This is an article 78 proceeding to annul the determination disapproving petitioner’s application for a restaurant liquor license. The grounds for refusal of the application are not now involved, since respondents constituting the members of the State Liquor Authority have preliminarily moved pursuant to subdivision (f) of section 7804 of the Civil Practice Law and Rules to dismiss the proceeding in point of law as not having been commenced within four months after the determination became final and binding (CPLR 217).
The rule generally applicable where, following a determination by an administrative body under governing law which does not provide for a rehearing or reconsideration, the applicant seeks reconsideration, is that his time to commence a proceeding to review the determination is not extended by his voluntary attempts to secure reconsideration (see, e.g., Matter of Hall v. Leonard, 260 App. Div. 591, affd. 285 N. Y. 719; Matter of Nelson v. Kelly, 4 A D 2d 596; Matter of Mottsman & Co. v. State Liq. Auth., 174 Misc. 41).
However, where the Authority undertook “formal reconsideration on the merits of the application” with a “fresh, complete and unlimited examination into the merits,” it was *715held that the time for review ran from the date of determination on reconsideration, though not required under the Alcoholic Beverage Control Law, and not from the date of the original determination (Matter of Camperlengo v. State Liq. Auth., 16 A D 2d 342, 344). It is urged by petitioner that on its second request for reconsideration, when decision thereon was withheld for a protracted period, the Authority conducted fresh investigations and hearings and did not pass on it until after the formal board meeting of January 17,1964.
It is unnecessary to decide or refer the issue as to whether the facts and circumstances here constitute such formal reconsideration on the merits as would bring it within the Gamperlengo rule, although on the facts set forth by petitioner it would seem so. This petitioner must in all fairness be accorded a reasonable opportunity for court review. The limitation period of four months is in any event a short one. Under the procedure adopted in this case by respondents that time was drastically curtailed and, indeed, completely cut off.

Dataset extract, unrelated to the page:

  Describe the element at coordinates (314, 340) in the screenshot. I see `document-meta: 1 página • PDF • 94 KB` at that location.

The determination disapproving the application was made on September 11, 1963. The grounds were unsatisfactory showing of financial resources and restaurant experience (and a third ground as to method of operation which is stated to have been based on a provision in the lease, subsequently corrected). Petitioner applied on September 24, 1963 for reconsideration based on additional evidence. That application was denied on October 1, 1963. A second application for reconsideration with additional evidence was filed on October 29, 1963 after the principals had personally conferred with the chairman and another member of the Authority. As stated, further investigations and hearings were thereafter conducted by Authority officials. Petitioner’s repeated inquiries regarding progress of the matter were met with the response that the application was pending, and it was finally advised that it was being put on the agenda for consideration at the board meeting of January 6, 1964, but not reached until the board meeting of January 17, 1964. Notice of such determination denying reconsideration was given on January 21,1964.

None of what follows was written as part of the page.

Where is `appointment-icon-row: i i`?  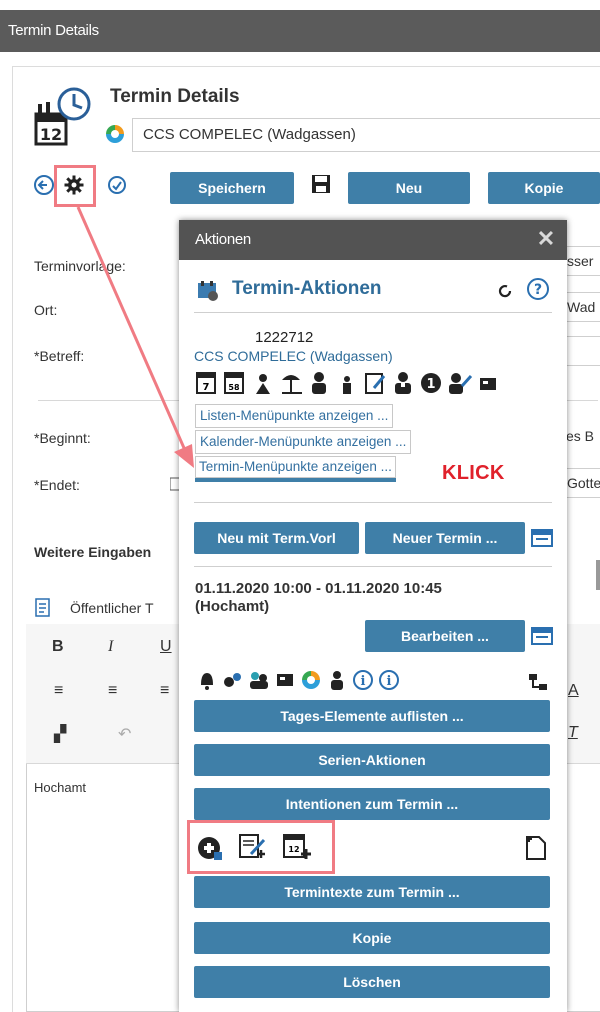
appointment-icon-row: i i is located at coordinates (298, 680).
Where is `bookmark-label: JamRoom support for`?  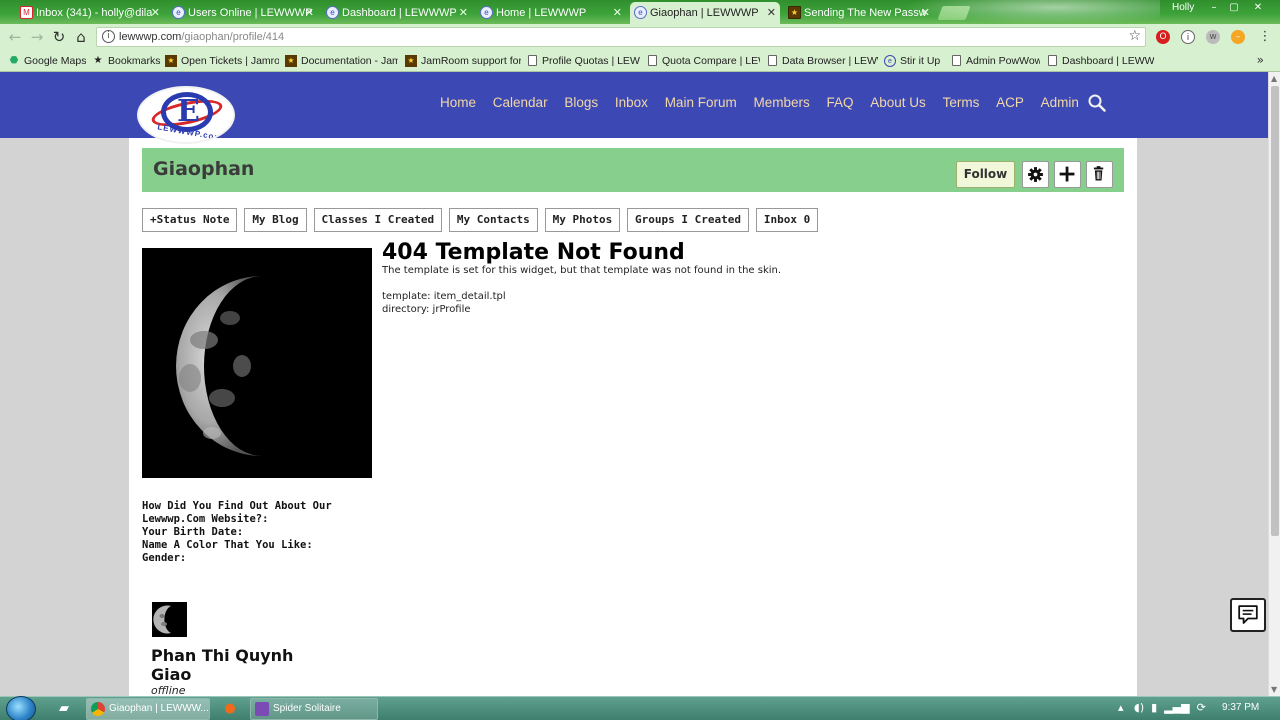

It is obvious that petitioner’s time ran out during the protracted time respondents processed its second request for reconsideration. Under these circumstances petitioner must be excused from the necessity of commencing an article 78 proceeding while respondents are still considering its application for reconsideration. This proceeding was actually commenced within two weeks after notice of the final denial of reconsideration. On these facts respondents must be deemed to have *716waived their right to assert the time limitation as a bar to this proceeding. It is just and proper that the Authority give serious consideration to meritorious applications for reconsideration, but, when it either reconsiders the merits in the Gamperlengo manner or withholds its decision thereon so as to frustrate or prejudicially shorten as a practical matter petitioner’s time to commence an article 78 proceeding, it should not under such special circumstances press the time bar to court review.
The motion is therefore denied. Respondents shall serve and 'file their answer within two days after service of this order with notice of entry. Petitioner may renotice the matter for hearing upon two days’ notice (see CPLR 7804, subd. [f]).